Keto Dieting Risks
When you follow a keto diet, you severely limit carbohydrates, eating only 20 to 30 grams of carbs daily (about the amount in a medium-sized banana). You eat primarily meat (protein), fish, shellfish and nonstarchy vegetables. You also eat plenty of fat, such as olive oil, butter and coconut oil. The body then breaks down the fat into molecules called ketones, which serve as an alternative fuel for the brain and muscles. It typically takes a few days to enter this state of ketosis.
Ketones are produced by the liver, which breaks down fat in response to low blood insulin levels. When you restrict carbs, your body uses the ketones for energy instead of glucose. Some studies have shown that ketogenic diets can help with epilepsy by reducing seizures.
But it isn’t an ideal long-term solution for most people. The high-fat, low-carb approach can lead to nutrient deficiencies, especially if you rely on processed or packaged foods, says Dr. Condon. That may include a lack of fiber, vitamin C, folate, calcium, magnesium and potassium, which can cause bloating, constipation and fatigue, among other symptoms.

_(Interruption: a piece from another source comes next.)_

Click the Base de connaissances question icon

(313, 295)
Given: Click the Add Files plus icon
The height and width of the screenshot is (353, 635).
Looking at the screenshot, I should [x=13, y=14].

Other risks include short-term weight loss and a potential for plateaus and even weight regain. The keto diet can also lower good cholesterol and raise triglycerides, leading to heart disease risk factors, say experts. They recommend getting a baseline cholesterol and triglyceride blood test before starting the keto diet. Then after three to six months, you can see whether your numbers have improved or not.